Professor Tara Spires-Jones
Professor of Neurodegeneration & Deputy Director, Centre for Discovery Brain Sciences
Place of work / study:
UK Dementia Research Institute at the University of Edinburgh
Area of Research:
Neuroscience, Neurobiology of synapse degeneration
How is your work funded?
UK Dementia Research Institute Programme, European Research Council Consolidator Award, Alzheimer’s Research UK, Alzheimer’s Society
Tell us a little about yourself:
Tara Spires-Jones is Professor of Neurodegeneration at the University of Edinburgh where she is Deputy Director of the Centre for Brain Sciences and a UK Dementia Research Institute Fellow. Her research focuses on the mechanisms and reversibility of neurodegeneration in Alzheimer’s disease, other degenerative brain diseases, and ageing. Working with a vibrant group of researchers, she is trying to understand why synapses and neurons become dysfunctional and die in these diseases in order to develop effective therapeutic strategies. Her work has shown that soluble forms of the pathological proteins amyloid beta and tau contribute to synapse degeneration, and that lowering levels of these proteins can prevent and reverse phenotypes in model systems. Further, she has pioneered high-resolution imaging techniques in human post-mortem brain and found evidence that these proteins accumulate in synapses in human disease. Tara Spires-Jones has published over 100 peer reviewed papers which have been cited over 10,000 times.
Prior to moving to Scotland in 2013, Tara Spires-Jones ran a group studying Alzheimer’s disease pathogenesis with an emphasis on synaptic pathology at Massachusetts General Hospital (MGH) and Harvard Medical School, where she was Instructor from 2006-2011 and Assistant Professor from 2011-2013. She completed graduate training (MSc and DPhil) at the University of Oxford from 1999-2003, and undergraduate training at the University of Texas at Austin from 1994-1999.
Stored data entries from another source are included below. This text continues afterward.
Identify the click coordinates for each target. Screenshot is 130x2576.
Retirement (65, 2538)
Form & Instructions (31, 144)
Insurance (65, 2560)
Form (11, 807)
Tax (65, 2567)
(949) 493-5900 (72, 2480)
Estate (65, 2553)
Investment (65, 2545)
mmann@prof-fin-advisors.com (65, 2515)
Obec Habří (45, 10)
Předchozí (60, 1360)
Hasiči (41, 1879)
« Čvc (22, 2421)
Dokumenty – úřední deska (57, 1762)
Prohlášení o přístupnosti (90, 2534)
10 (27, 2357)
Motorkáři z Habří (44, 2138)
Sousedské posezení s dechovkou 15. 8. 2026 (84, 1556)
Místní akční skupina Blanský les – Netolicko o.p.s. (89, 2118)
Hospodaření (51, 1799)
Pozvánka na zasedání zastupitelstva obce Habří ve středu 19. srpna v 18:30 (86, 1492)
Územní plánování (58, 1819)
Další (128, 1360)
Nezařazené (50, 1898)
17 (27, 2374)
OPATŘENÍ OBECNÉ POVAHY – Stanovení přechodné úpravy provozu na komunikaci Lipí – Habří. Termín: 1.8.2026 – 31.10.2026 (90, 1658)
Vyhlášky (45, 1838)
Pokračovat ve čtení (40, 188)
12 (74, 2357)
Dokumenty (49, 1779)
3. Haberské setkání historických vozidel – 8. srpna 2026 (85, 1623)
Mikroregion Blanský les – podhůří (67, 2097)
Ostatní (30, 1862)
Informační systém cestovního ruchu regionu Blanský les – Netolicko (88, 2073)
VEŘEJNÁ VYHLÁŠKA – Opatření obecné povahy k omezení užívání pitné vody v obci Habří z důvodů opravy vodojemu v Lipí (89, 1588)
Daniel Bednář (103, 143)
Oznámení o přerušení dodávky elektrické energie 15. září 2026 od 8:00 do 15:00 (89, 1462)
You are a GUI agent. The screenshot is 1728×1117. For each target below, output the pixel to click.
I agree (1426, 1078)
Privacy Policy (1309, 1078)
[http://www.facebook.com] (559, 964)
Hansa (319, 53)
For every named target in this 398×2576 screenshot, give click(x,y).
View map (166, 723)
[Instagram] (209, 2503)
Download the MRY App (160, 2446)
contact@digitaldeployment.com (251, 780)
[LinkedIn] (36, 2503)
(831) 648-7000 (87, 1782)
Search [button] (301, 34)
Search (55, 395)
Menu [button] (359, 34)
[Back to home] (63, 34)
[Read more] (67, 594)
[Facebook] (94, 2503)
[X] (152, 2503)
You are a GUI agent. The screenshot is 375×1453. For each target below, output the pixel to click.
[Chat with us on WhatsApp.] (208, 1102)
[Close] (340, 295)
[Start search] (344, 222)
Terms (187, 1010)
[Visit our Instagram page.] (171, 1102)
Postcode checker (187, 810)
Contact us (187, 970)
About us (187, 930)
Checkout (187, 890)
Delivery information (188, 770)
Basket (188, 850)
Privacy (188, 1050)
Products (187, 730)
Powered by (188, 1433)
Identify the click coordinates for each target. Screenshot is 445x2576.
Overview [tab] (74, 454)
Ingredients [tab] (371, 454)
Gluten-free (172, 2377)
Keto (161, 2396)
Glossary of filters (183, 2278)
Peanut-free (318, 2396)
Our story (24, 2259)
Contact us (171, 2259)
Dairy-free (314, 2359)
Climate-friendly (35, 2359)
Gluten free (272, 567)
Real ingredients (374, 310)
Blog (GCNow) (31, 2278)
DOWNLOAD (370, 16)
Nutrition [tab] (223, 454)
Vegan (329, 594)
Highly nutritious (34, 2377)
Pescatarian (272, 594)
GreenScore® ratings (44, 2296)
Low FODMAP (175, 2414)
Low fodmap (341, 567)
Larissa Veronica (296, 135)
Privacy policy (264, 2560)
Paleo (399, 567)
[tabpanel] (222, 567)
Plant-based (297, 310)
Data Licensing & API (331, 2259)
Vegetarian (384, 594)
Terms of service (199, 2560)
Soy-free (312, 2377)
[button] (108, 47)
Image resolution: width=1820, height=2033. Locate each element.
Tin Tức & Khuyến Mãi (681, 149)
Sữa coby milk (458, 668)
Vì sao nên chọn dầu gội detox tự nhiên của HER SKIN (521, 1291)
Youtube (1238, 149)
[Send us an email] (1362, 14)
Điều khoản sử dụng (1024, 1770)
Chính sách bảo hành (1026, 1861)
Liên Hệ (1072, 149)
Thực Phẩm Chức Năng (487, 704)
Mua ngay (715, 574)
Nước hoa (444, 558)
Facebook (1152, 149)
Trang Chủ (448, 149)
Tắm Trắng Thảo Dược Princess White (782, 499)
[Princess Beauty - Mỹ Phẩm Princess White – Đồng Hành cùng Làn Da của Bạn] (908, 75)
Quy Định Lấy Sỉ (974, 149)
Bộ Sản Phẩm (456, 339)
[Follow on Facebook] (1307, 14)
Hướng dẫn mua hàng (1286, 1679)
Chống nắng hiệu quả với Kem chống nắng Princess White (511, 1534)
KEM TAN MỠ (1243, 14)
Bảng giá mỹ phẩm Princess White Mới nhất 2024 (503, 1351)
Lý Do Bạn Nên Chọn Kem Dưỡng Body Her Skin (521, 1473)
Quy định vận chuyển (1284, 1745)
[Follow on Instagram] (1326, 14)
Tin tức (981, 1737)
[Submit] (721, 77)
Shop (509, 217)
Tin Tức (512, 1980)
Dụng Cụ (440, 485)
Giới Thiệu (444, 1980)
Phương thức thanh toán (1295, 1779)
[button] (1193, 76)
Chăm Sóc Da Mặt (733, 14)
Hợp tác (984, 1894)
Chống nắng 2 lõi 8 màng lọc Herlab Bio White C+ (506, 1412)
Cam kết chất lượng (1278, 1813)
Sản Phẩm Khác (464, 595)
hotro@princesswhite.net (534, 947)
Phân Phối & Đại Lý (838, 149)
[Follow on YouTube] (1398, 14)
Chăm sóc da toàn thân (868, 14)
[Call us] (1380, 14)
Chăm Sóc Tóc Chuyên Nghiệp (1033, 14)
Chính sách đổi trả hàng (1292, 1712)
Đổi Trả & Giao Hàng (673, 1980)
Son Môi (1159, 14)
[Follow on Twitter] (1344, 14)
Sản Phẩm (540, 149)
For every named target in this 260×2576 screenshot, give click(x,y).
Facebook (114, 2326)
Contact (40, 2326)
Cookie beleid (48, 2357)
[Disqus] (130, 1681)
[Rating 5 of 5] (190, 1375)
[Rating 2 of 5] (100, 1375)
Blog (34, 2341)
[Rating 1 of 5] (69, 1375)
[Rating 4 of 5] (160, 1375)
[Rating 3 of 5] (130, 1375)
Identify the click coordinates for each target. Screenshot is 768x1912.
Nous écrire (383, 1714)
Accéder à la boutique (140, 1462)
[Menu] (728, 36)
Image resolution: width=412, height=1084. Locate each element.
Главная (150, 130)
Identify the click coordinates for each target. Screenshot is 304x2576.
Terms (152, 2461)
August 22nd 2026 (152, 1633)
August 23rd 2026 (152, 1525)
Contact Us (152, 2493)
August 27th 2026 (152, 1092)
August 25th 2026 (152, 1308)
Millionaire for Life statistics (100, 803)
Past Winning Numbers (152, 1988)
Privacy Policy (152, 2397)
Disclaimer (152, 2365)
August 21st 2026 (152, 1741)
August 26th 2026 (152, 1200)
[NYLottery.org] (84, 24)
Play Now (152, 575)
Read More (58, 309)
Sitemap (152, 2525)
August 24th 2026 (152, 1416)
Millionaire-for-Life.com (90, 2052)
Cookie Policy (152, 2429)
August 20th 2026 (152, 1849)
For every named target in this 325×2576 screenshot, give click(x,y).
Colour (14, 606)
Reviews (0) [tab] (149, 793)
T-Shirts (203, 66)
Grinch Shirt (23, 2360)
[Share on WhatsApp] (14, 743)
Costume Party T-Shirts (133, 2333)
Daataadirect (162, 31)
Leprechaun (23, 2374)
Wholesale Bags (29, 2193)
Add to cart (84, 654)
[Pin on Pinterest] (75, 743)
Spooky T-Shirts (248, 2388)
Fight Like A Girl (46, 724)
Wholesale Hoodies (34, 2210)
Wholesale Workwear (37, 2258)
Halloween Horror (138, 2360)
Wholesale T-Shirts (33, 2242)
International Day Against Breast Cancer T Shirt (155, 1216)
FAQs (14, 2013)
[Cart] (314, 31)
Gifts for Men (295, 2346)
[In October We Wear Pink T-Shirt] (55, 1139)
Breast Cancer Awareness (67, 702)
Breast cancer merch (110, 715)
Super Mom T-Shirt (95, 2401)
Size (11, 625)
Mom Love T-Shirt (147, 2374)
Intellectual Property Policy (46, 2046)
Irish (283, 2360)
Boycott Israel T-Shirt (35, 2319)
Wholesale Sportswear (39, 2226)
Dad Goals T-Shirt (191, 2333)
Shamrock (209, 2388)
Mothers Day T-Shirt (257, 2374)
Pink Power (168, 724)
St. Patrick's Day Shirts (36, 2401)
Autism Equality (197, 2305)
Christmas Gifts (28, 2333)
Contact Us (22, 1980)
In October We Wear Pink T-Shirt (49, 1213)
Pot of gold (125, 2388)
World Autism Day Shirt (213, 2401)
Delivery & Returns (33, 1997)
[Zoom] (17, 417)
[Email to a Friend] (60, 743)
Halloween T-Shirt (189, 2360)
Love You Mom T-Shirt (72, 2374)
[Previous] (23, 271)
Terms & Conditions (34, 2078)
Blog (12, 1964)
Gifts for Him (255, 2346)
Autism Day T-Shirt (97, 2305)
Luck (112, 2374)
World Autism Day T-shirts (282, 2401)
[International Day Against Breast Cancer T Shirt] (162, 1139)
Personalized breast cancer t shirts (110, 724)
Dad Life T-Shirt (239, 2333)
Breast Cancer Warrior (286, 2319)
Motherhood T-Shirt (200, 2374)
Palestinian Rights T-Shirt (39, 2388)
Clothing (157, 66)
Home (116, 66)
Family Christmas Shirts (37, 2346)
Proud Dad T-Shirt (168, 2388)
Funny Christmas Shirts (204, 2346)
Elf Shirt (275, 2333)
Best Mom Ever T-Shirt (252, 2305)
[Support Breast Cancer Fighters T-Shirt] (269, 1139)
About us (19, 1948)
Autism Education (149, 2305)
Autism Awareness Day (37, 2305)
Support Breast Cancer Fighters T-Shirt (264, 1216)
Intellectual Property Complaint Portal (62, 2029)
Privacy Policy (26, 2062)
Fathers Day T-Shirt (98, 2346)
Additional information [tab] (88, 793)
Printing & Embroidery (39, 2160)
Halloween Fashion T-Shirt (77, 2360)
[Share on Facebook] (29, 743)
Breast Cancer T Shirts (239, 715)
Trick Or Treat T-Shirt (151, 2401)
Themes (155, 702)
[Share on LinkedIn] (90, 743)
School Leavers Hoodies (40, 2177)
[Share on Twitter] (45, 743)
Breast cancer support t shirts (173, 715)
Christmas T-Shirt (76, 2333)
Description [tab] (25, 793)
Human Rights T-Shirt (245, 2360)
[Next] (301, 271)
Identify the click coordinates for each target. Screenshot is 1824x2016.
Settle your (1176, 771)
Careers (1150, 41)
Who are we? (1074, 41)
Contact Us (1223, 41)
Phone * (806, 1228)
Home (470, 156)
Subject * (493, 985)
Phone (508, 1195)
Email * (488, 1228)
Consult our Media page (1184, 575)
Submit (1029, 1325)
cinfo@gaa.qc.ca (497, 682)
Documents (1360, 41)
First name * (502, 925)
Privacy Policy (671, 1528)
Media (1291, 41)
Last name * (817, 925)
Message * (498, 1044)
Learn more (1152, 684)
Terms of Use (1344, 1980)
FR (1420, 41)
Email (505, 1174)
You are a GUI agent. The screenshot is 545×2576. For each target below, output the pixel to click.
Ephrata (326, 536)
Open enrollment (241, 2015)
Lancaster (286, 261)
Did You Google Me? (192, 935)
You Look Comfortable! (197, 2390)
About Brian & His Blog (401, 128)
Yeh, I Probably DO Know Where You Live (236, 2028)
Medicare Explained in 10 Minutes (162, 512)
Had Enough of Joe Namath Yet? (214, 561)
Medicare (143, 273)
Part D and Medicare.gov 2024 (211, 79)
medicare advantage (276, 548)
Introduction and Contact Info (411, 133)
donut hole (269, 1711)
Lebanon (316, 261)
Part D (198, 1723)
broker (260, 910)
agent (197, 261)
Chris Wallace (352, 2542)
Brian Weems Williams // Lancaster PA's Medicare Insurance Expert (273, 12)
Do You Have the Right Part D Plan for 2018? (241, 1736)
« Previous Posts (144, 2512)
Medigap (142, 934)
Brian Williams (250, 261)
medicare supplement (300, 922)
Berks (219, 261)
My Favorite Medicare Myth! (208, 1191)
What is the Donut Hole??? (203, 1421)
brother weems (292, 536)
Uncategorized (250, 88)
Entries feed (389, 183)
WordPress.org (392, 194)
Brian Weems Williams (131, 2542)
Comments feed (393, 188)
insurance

In addition to her research, Prof Spires-Jones is passionate about communicating scientific findings to the public and policy makers; increasing the rigour and reproducibility in translational neuroscience; promoting inclusivity and diversity in science; and supporting career development of neuroscientists. She is a founding member of the FENS-Kavli Network of Excellence, which works to promote the future of European Neuroscience. She served as a member of the Scottish Science Advisory Council from 2016-2019 advising the Scottish Government on science policy, and in 2018 was elected as a term Member of the European Dana Alliance of the Brain promoting public engagement with neuroscience
Tell us a fun fact about yourself:
I’m a massive SciFi fan and spend most of my spare time reading novels and playing with my 2 kids, dog and cat. My first job was shovelling horse manure in Texas during the summers (a very warm job).
Why did you choose to work in dementia?
I’m fascinated by how synapses function and how they go wrong in disease. I got into Alzheimer’s research because of the link between synapse loss and cognitive decline, and because I was impressed by the microscopes in my postdoc mentor’s lab (he is an Alzheimer expert), which provided an amazing way to study this.